Federico Buffa racconta George Best

6 Febbraio 2015

George Best of Manchester United FC, 1968. Photo by Keystone/Hulton Archive/Getty Images

Per molti, le Storie di Buffa sono letteratura sportiva, più che televisione: strettamente legate all’attualità, a partire dal gioco più popolare in Italia – e non soltanto – ci offrono un viaggio nella storia contemporanea. Finalmente, da domenica 8 febbraio Federico Buffa ci propone altri capitoli della sua originale saga sportiva: dopo il grande successo delle Storie Mondiali, stasera il celebre giornalista e commentatore si ripresenta al pubblico di Sky Arte HD in veste di storyteller, nel nuovo programma on the road Storie di Campioni.

Un itinerario in sei tappe, quanti sono i calciatori leggendari di cui il nostro giornalista ricostruisce la vicenda. Storie che, in comune, avranno almeno due eventi importanti: la vittoria di – almeno! – un Pallone d’Oro e una Coppa dei Campioni. Buffa li racconterà dai loro luoghi, ne ripercorrerà i passi, in un’ambientazione del tutto nuova rispetto alla sua prima serie di successo su Sky.

Prima meta di questa nuova avventura sarà la Belfast di George Best. La storia del campione nordirlandese ha inizio proprio nella sua città; al 16 di Burren Way, per la precisione, nel quartiere protestante della capitale nordirlandese. Ed è qui che Federico Buffa è tornato, in questa Irlanda del Nord dove George Best muove i primi passi nel calcio. Prima di trasferirsi a Manchester, a giocare con lo United, e diventare “il quinto Beatle”: così lo definì il periodico portoghese A Bola, dopo la vittoria in Coppa dei Campioni contro il Benfica.

A proposito di citazioni musicali, ad accompagnare la nostra storia non mancherà una colonna sonora di tutto rispetto, composta dai miti della musica di quegli anni. Il ’68 è l’anno di George Best come di Jim Morrison, mentre daremo l’estremo saluto al controverso campione sportivo sulle note di October degli U2.

La curiosità – Sulla sua lapide potrebbe esserci scritto: aveva talento da buttare, e l’ha buttato.
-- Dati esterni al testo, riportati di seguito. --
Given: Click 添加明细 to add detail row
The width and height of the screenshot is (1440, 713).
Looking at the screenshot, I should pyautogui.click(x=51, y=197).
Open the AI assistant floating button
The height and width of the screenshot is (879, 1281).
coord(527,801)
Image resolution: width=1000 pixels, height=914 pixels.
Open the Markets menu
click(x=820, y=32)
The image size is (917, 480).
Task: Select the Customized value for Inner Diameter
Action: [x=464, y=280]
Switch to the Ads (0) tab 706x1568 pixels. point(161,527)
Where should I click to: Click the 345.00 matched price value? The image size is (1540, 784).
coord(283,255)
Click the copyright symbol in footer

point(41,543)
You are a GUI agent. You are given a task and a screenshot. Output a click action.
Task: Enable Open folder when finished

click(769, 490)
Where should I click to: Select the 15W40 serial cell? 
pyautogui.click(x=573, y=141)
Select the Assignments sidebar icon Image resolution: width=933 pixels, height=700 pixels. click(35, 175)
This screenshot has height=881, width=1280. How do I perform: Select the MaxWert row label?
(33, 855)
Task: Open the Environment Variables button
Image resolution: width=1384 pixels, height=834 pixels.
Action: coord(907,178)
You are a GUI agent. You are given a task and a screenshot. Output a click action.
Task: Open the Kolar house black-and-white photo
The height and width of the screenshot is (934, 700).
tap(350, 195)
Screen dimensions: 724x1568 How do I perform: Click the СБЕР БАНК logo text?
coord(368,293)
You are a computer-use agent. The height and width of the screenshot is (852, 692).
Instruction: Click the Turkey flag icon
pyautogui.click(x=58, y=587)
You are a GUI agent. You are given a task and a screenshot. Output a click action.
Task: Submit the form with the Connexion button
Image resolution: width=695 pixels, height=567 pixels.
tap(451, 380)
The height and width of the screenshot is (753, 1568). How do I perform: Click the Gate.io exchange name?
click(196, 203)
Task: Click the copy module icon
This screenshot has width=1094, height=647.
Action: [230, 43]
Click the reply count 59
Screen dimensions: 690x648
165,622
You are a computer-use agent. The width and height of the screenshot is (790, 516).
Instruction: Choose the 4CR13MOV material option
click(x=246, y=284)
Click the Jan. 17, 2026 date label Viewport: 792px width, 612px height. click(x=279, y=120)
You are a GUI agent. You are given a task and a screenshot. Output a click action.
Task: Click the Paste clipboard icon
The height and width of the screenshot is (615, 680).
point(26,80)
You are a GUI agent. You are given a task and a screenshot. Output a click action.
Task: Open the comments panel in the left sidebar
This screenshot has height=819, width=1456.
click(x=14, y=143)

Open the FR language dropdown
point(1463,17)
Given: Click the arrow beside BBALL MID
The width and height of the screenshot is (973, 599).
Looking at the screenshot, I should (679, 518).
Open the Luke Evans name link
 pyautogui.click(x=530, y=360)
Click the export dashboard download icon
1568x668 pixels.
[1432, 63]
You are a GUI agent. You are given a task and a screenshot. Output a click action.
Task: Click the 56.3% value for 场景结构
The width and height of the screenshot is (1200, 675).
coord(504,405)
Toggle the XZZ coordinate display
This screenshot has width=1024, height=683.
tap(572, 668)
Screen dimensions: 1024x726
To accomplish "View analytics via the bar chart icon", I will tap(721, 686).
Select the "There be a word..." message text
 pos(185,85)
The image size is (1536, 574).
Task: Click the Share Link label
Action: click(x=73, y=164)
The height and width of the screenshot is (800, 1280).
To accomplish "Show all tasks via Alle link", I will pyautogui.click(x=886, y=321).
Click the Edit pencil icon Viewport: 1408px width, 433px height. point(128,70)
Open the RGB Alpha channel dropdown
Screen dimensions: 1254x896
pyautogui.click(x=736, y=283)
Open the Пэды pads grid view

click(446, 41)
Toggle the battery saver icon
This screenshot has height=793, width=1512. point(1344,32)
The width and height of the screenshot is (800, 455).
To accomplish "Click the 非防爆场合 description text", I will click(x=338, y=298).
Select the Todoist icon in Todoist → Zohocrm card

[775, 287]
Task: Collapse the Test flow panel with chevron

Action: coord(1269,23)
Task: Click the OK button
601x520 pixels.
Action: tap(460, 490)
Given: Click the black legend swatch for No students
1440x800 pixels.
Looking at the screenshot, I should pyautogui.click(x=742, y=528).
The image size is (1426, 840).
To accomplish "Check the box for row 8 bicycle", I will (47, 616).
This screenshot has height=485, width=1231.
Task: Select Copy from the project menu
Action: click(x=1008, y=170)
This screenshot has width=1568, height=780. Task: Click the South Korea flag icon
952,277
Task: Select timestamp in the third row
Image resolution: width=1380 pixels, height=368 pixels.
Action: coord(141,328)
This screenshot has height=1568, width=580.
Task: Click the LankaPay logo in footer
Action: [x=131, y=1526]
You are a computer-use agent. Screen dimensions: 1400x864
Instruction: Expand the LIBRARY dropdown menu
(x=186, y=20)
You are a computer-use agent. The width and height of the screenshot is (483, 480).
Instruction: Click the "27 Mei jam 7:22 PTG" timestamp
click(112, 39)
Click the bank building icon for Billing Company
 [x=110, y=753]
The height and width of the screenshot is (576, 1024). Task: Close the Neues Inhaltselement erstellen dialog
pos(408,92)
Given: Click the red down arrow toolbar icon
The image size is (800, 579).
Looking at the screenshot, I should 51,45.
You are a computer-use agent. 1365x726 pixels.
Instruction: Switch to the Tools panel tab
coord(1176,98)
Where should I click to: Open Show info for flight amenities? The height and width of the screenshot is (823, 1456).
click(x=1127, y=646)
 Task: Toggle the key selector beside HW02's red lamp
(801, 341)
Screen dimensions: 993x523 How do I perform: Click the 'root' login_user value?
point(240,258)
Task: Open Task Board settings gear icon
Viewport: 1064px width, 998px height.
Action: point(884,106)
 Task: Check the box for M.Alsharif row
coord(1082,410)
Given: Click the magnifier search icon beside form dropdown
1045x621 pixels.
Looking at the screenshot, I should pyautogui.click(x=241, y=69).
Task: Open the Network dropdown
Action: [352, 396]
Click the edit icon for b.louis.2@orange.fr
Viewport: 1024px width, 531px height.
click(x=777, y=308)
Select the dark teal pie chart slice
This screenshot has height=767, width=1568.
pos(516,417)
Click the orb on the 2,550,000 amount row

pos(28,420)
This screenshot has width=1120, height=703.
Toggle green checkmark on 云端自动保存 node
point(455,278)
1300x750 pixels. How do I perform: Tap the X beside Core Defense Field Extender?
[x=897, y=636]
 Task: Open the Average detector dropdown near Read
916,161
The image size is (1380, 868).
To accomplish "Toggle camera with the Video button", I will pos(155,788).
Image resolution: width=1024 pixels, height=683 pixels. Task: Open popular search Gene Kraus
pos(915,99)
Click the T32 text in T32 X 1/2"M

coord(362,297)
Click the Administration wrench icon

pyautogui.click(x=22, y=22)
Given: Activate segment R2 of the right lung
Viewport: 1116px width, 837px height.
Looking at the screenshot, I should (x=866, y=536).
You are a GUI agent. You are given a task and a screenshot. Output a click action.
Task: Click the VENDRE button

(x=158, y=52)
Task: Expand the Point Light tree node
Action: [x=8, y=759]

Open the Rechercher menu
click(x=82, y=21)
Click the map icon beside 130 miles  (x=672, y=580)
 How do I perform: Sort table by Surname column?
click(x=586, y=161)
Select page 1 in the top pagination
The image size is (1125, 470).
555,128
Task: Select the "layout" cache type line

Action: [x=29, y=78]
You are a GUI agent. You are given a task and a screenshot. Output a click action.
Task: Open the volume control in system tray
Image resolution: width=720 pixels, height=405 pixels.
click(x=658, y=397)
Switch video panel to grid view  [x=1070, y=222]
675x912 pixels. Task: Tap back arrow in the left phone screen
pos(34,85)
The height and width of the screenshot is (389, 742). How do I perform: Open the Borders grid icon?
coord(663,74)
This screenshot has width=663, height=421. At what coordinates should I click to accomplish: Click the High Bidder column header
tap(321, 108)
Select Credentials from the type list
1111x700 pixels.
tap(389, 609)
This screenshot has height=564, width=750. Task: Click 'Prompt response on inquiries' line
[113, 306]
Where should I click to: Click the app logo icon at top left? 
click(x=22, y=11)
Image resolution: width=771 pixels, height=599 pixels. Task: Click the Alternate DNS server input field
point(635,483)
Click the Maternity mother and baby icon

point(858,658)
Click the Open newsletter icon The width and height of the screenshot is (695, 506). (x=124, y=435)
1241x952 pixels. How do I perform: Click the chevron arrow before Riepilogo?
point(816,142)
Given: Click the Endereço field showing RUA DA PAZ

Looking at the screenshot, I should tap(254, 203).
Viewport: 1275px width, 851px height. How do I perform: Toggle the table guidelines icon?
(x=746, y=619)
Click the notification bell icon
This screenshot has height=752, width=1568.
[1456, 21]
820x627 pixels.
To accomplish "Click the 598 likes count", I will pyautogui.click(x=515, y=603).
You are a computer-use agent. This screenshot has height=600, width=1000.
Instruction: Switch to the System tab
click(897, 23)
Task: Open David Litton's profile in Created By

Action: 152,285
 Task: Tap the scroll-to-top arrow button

Oppure che la sua straordinaria levità calcistica gli ha permesso di trascendere il fango dei campi inglesi, su cui realmente ha volato per tutta la carriera”: già dall’introduzione alla storia, Federico Buffa promette di raccontare la vita di George Best con tutta la passione epica che il miglior calcio ha sempre ispirato nei suoi appassionati.